Evidence That GRIN2A Mutations in Melanoma Correlate with Decreased Survival

Abstract
Previous whole-exome sequencing has demonstrated that melanoma tumours harbour mutations in the GRIN2A gene. GRIN2A encodes the regulatory GluN2A subunit of the glutamate-gated N-methyl-D-aspartate receptor (NMDAR), involvement of which in melanoma remains undefined. Here, we sequenced coding exons of GRIN2A in 19 low-passage melanoma cell lines derived from patients with metastatic melanoma. Potential mutation impact was evaluated in silico, including within the GluN2A crystal structure, and clinical correlations were sought. We found that of 19 metastatic melanoma tumours, four (21%) carried five missense mutations in the evolutionarily conserved domains of GRIN2A; two were previously reported.
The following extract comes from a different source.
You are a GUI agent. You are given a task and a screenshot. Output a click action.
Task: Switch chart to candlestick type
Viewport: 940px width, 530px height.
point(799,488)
Melanoma cells that carried these mutations were treatment-naïve. SIFT analysis predicted that S349F, G762E and P1132L would disrupt protein function. When modelled into the crystal structure of GluN2A, G762E was seen to potentially alter GluN1-GluN2A interactions and ligand binding, implying disruption to NMDAR functionality. Patients whose tumours carried nonsynonymous GRIN2A mutations had faster disease progression and shorter overall survival (P < 0.05). This was in contrast to the BRAF V600E mutation, found in 58% of tumours but showing no correlation with clinical outcome (P = 0.963). Although numbers of patients in this study are small, and firm conclusions about the association between GRIN2A mutations and poor clinical outcome cannot be drawn, our results highlight the high prevalence of GRIN2A mutations in metastatic melanoma and suggest for the first time that mutated NMDARs impact melanoma progression.